NEW YORK – For 15 years, I have attended the World Economic Forum in Davos. Typically, the leaders gathered there share their optimism about how globalization, technology, and markets are transforming the world for the better. Even during the recession of 2001, those assembled in Davos believed that the downturn would be short-lived.
But this time, as business leaders shared their experiences, one could almost feel the clouds darkening. The spirit was captured by one participant who suggested that we had gone from “boom and bust” to “boom and Armageddon.” The emerging consensus was that the IMF forecast for 2009, issued as the meeting convened, of global stagnation – the lowest growth in the post-war period – was optimistic. The only upbeat note was struck by someone who remarked that Davos consensus forecasts are almost always wrong, so perhaps this time it would prove excessively pessimistic.
Equally striking was the loss of faith in markets. In a widely attended brainstorming session at which participants were asked what single failure accounted for the crisis, there was a resounding answer: the belief that markets were self-correcting.

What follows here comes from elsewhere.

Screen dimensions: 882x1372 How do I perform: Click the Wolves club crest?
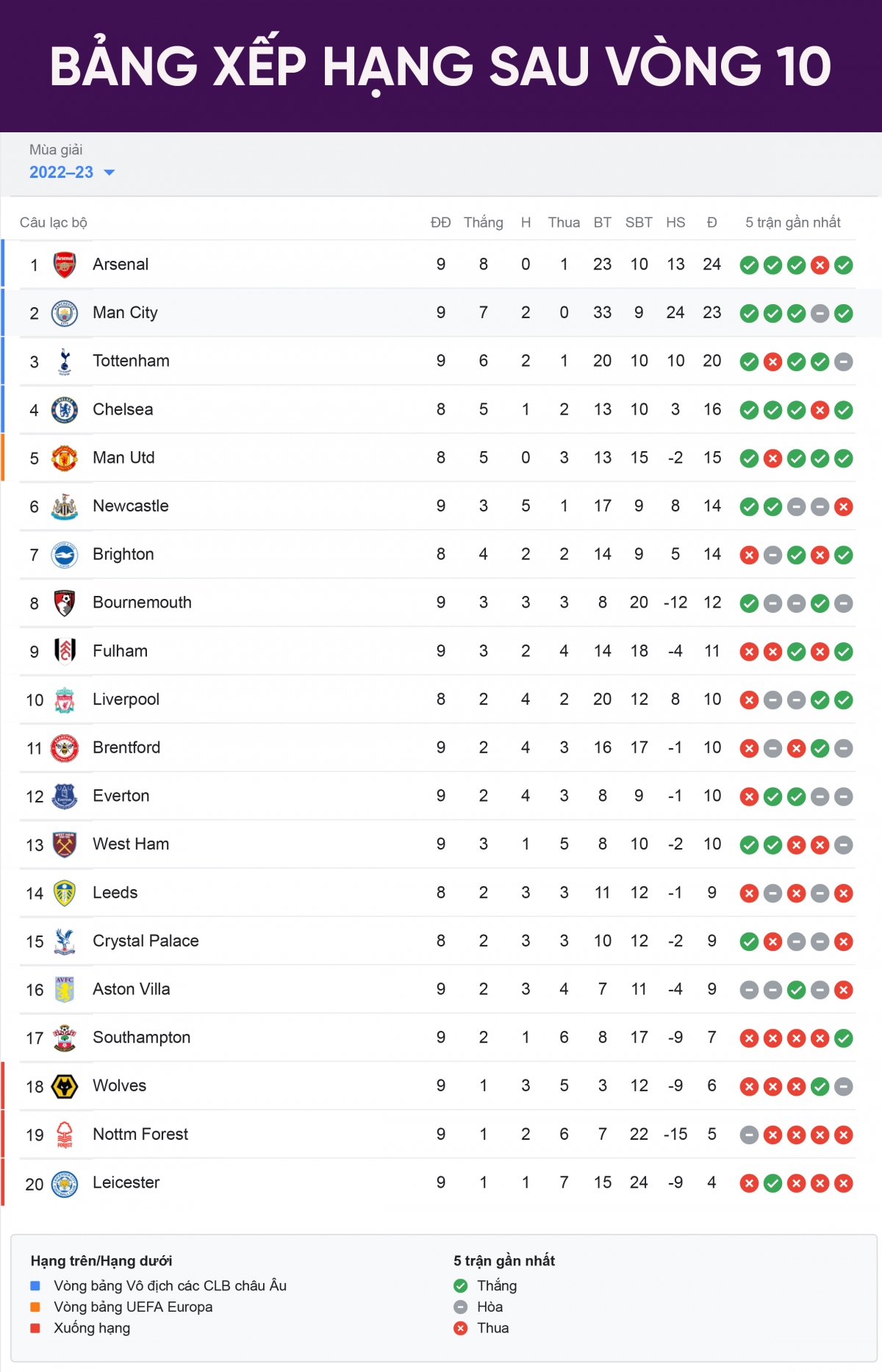tap(65, 1086)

The so-called “efficient markets” model, which holds that prices fully and efficiently reflect all available information, also came in for a trashing. So did inflation targeting: the excessive focus on inflation had diverted attention from the more fundamental question of financial stability. Central bankers’ belief that controlling inflation was necessary and almost sufficient for growth and prosperity had never been based on sound economic theory; now, the crisis provided further skepticism.